Authorities Make Third Arrest in Florida Case

A third arrest in connection with the Ray Guhn case was made Monday by the Escambia County Sheriff’s office.

Andrew Kevin Craft, 38, was taken into custody at his home in Pensacola, Fla. It is believed Craft served as the general manager for a site owned and operated by webmaster Clinton Raymond McCowen, aka Ray Guhn.

McCowen is the owner and operator of Cashtitans.com, run by Ray Guhn Productions. The six year old affiliate program is home to such sites as CumOnHerFace.com, HotRikki.com, BustyTramps.com and LesbianHangout.com.

Craft was booked on a charge of racketeering—conducting a criminal enterprise by engaging in prostitution and the manufacture and sale of obscene material.

Assistant State Attorney Russ Edgar led the investigation.
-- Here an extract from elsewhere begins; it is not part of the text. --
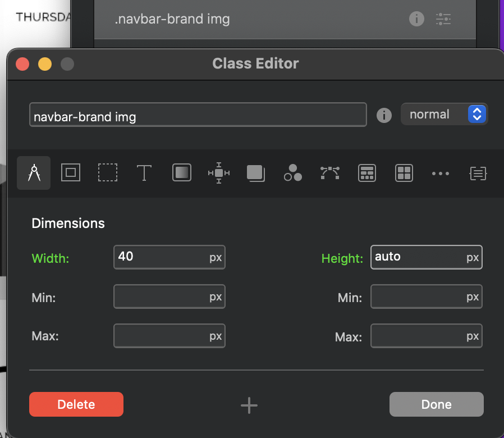Viewport: 504px width, 438px height.
Task: Open the flexbox layout settings icon
Action: 366,173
Edgar estimated that about 100 local men and women participated in the films, though he would not identify any of those people or say how the filmmakers located them.

According to an arrest affidavit, a confidential informant told investigators that Craft solicited her to make movies for Ray Guhn Productions.

In addition, the affidavit states the informant said she was paid to have sex with Craft, McCowen, and another associate during “private parties”' at which they would determine whether women would be good performers.

The informant reported making as much as $1,000 for a movie.

The Pensacola News Journal reports that another confidential source told investigators that Craft, known to her as Jim, was responsible for recruiting models, finding locations for shoots, making the movies, and paying the models.

Craft was in the Escambia County jail on Monday evening under $75,000 bond. McCowen and Stevens posted bond over the weekend. Edgar said more arrests are expected in “the next several days or several weeks.”

Under Florida law, for material to be declared legally obscene in Escambia County, the following must be found: “The average person, applying contemporary community standards of Escambia County, would find that the material, taken as a whole, appeals to the prurient interests, the material depicts or describes sexual activity in a patently offensive way, the material, taken as a whole, lacks serious literary, artistic, political or scientific value.”

“It’s extremely confusing,” says Tom Julin, a Miami attorney who is listed in the book Best Lawyers in America as a First Amendment lawyer. “You see so much sexual content on cable channels and the Internet. Why has there not been a prosecution of HBO?”

According to state and local laws, material such as Playboy magazine and explicit shows on cable might be pornographic, but they’re not obscene.

“There is a difference between pornography and obscenity,”' says Assistant State Attorney Greg Marcille of Pensacola in an interview with the Pensacola Journal. “Pornography is a general term for sexual-related material. Obscenity is material that meets the legal definition of what is considered obscene under the law.”'

The Journal reported that Edgar refused to answer hypothetical questions involving consequences of consenting adult sexual activity conducted in privacy. But he noted that U.S. Circuit Judge Kim Skievaski reviewed the films in question before the local arrests were made. In 1969’s Stanley v. Georgia case, the court ruled that “private possession of obscene documents is not a punishable offense. Punishment is only allowed if those documents are purchased and distributed for commercial use.”

In 1973’s Miller v. California case, the Supreme Court ruled that obscene material is not protected by the First Amendment.

“Confusion quite often reigns,”' says Florida local civil rights attorney Dan Soloway, “but the U.S. Supreme Court didn’t help us. It’s basically decided by each community. What is legal behavior in Brewton, Ala., could be illegal in Pensacola.”

Julin said even the wording of the law can be confusing.

“How do you determine the average person applying contemporary standards? And, they must find that the material, taken as a whole, appeals to the prurient interest, whatever that means,” Julin says. “The material depicts or describes sexual conduct in a patently offensive way. Well, if you have thousands and thousands of people in your community looking at [pornography] on the Internet, it would be hard to say it’s patently offensive.”